Boot Drive Failure

I was lucky. Last few weeks I have noticed some oddness with main machine where it would sometimes just hang when booting up. Funnily enough, Denise never saw the behaviour but it happened to me more than I liked. Thankfully I was already prepared for this eventuality with a backup SSD ready and waiting. The problem was that it actually didn’t have a copy of the boot drive on it.

So I dug up my oldish Acronis backup which should have the necessary software to do a clone of a drive. Tried installing it and it complained that it can’t install on Windows 10. Hrm… Time to look for other solutions. I had a CD for the Samsung drive that was failing, somewhere but that brought out another problem, my CD organization is a bit of a mess.

Time to look at what is out there. I figure there should be free tools out there already that should do this already, maybe even something from Microsoft themselves… Nope! Some tools say they have free options but to clone a drive and have that drive bootable is not part of the free option. Sigh.

Acronis is a developer I trust but their latest offerings are basically subscription-based. Pay a fee yearly. I really hate that considering I only ever need something like this once every 5 years or so. And I have never used a backup tool as people should. I have a QNAP NAS which I just basically clone all the hard drives on my main machine to and that’s my back up. So in this case I just need a simple tool that does one thing.

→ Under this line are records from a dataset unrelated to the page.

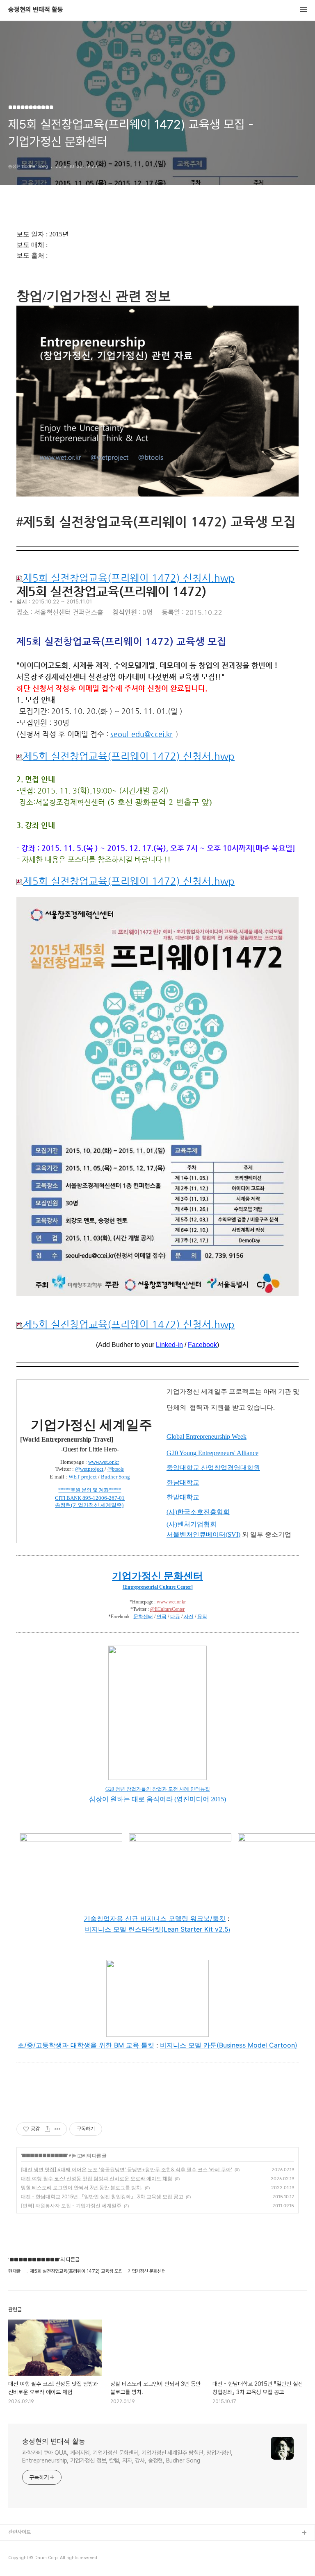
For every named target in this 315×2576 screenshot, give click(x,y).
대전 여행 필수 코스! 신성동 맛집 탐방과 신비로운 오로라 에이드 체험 (96, 2178)
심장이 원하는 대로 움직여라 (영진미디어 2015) (157, 1799)
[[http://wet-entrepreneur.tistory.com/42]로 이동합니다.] (81, 1498)
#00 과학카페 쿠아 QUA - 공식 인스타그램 (53, 2546)
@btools (115, 1469)
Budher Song (115, 1477)
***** (64, 1490)
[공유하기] (47, 2129)
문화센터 (143, 1616)
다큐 (175, 1616)
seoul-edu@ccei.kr (141, 734)
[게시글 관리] (57, 2129)
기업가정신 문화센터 (157, 1576)
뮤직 (202, 1616)
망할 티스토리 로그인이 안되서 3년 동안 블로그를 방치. (81, 2187)
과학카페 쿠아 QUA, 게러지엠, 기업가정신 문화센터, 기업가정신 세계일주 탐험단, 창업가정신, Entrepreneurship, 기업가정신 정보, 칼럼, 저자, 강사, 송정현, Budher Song (127, 2456)
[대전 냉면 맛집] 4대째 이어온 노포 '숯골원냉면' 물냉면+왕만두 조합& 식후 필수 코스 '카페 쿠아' (126, 2169)
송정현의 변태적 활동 (35, 10)
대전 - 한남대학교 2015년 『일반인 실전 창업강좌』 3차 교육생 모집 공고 (102, 2196)
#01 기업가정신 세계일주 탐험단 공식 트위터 (54, 2559)
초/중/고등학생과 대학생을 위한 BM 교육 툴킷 (86, 2045)
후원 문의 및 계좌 (90, 1490)
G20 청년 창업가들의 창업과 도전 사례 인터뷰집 (157, 1789)
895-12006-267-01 (103, 1498)
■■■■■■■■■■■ (44, 2155)
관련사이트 (19, 2532)
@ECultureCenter (167, 1609)
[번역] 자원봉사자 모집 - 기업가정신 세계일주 (71, 2205)
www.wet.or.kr (103, 1462)
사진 (189, 1616)
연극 (162, 1616)
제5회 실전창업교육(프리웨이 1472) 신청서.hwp (129, 578)
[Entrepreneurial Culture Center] (158, 1587)
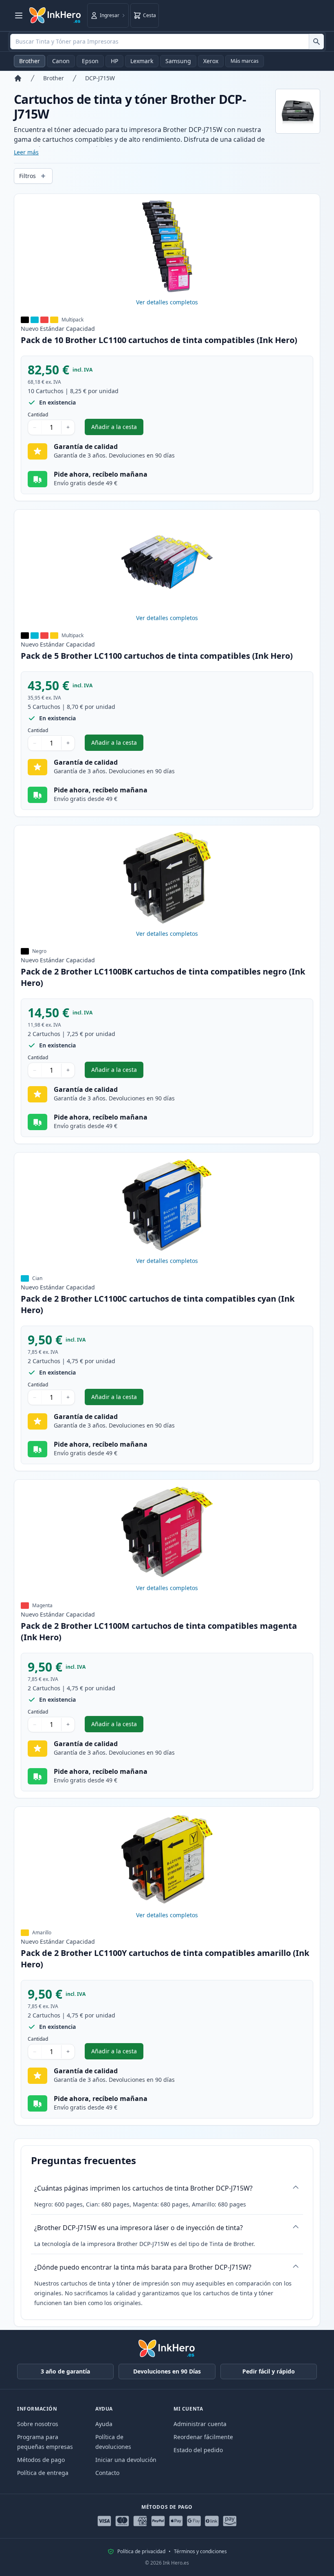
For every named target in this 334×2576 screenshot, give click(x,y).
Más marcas (245, 60)
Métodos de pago (41, 2460)
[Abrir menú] (19, 15)
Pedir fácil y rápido (268, 2371)
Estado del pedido (198, 2450)
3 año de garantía (65, 2371)
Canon (61, 61)
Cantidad (38, 414)
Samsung (178, 61)
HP (114, 61)
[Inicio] (18, 78)
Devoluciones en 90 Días (167, 2371)
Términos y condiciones (200, 2551)
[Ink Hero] (55, 15)
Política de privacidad (141, 2551)
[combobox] (167, 41)
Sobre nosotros (37, 2424)
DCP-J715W (100, 78)
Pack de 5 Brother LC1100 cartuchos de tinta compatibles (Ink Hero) (157, 655)
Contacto (107, 2473)
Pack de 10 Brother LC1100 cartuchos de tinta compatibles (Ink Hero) (159, 339)
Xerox (210, 61)
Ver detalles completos (167, 302)
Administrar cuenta (200, 2424)
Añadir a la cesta (117, 429)
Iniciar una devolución (125, 2460)
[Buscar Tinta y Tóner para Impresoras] (316, 41)
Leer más (26, 152)
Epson (90, 61)
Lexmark (141, 61)
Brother (29, 61)
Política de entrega (42, 2473)
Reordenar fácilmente (203, 2437)
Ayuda (103, 2424)
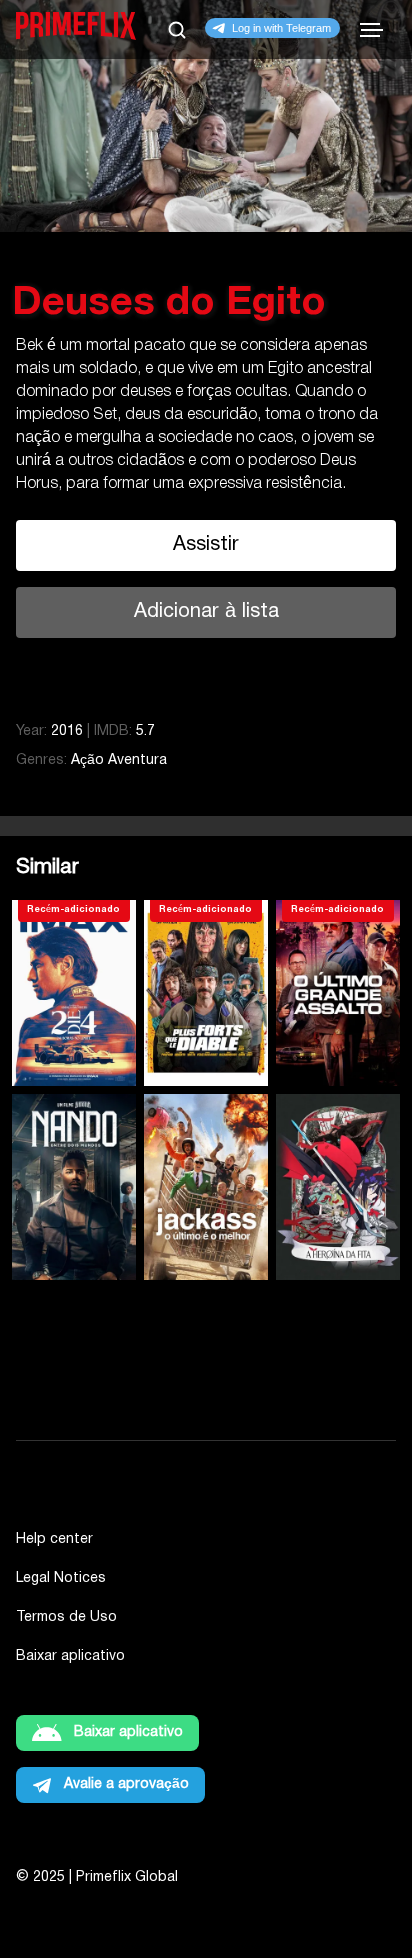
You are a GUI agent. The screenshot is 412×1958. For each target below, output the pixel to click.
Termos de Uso (66, 1617)
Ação (87, 760)
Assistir (206, 545)
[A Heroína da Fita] (338, 1187)
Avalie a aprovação (126, 1784)
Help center (54, 1539)
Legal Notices (61, 1578)
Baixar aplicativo (70, 1656)
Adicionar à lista (206, 612)
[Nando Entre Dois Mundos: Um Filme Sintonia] (74, 1187)
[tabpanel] (206, 327)
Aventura (137, 760)
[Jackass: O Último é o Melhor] (206, 1187)
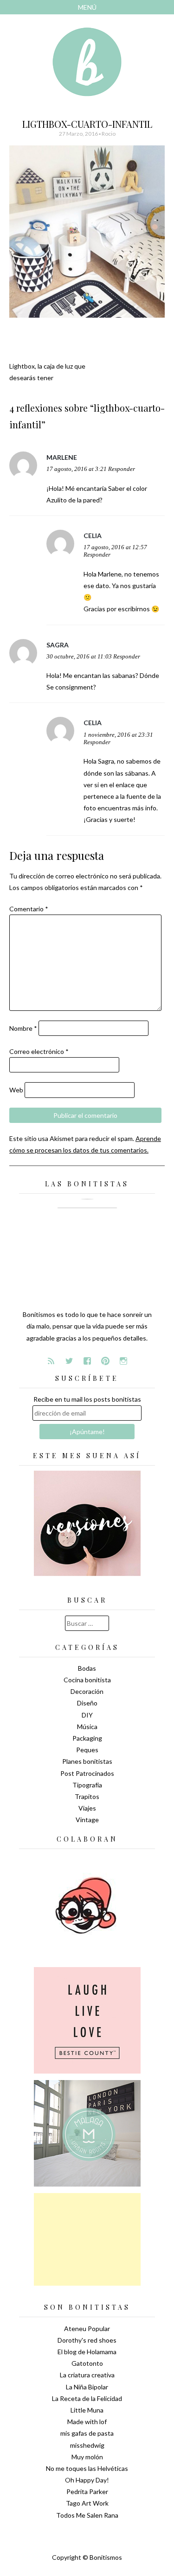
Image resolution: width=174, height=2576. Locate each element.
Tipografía (87, 1785)
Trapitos (87, 1796)
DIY (87, 1715)
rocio (109, 133)
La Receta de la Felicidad (87, 2398)
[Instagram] (123, 1361)
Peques (87, 1750)
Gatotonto (87, 2363)
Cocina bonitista (87, 1680)
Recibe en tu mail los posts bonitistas (87, 1399)
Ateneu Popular (87, 2328)
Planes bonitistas (87, 1761)
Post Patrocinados (87, 1773)
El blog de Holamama (87, 2352)
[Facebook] (87, 1361)
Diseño (87, 1703)
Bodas (87, 1668)
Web (16, 1090)
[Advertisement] (87, 2239)
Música (87, 1726)
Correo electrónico (39, 1051)
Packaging (87, 1738)
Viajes (87, 1808)
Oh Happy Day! (87, 2480)
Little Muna (87, 2410)
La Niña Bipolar (87, 2387)
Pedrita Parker (87, 2491)
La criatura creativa (87, 2375)
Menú (87, 7)
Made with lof (87, 2422)
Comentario (28, 909)
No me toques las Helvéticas (87, 2468)
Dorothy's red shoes (87, 2340)
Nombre (23, 1028)
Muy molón (87, 2457)
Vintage (87, 1820)
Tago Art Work (87, 2503)
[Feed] (51, 1361)
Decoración (87, 1691)
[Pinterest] (105, 1361)
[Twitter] (69, 1361)
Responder (121, 469)
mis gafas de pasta (87, 2433)
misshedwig (87, 2445)
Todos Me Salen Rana (87, 2515)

I ended up going with MiniTool Partition Wizard. I can’t say I like their trial software. They let you believe you are about to do something but at the last minute they hit you with a “Sorry, this is only available in the paid version.” I get it but I feel they should be more upfront about it. Tell me earlier that I will not be able to complete the action in the trial version. However, I have to say, the tool was clear and simple and just worked. Unplugged the Samsung SSD and adjusted my bios to boot from the Intel SSD, which is also twice as large as the Samsung was, and Windows started up without complaining about being on a new drive or anything. Brilliant. I can’t say other times when I had something similar was as painless as this.

So crisis averted. Now I need to get a new SSD just so I have an emergency backup like I had here and this time, keep it up to date unlike what I had done. I got lucky that the Samsung drive failed rather gracefully. SSDs are not known to do that. And thankfully I didn’t leave it till too late before doing something. I have to say I did luck out. Played a little dangerously with this situation.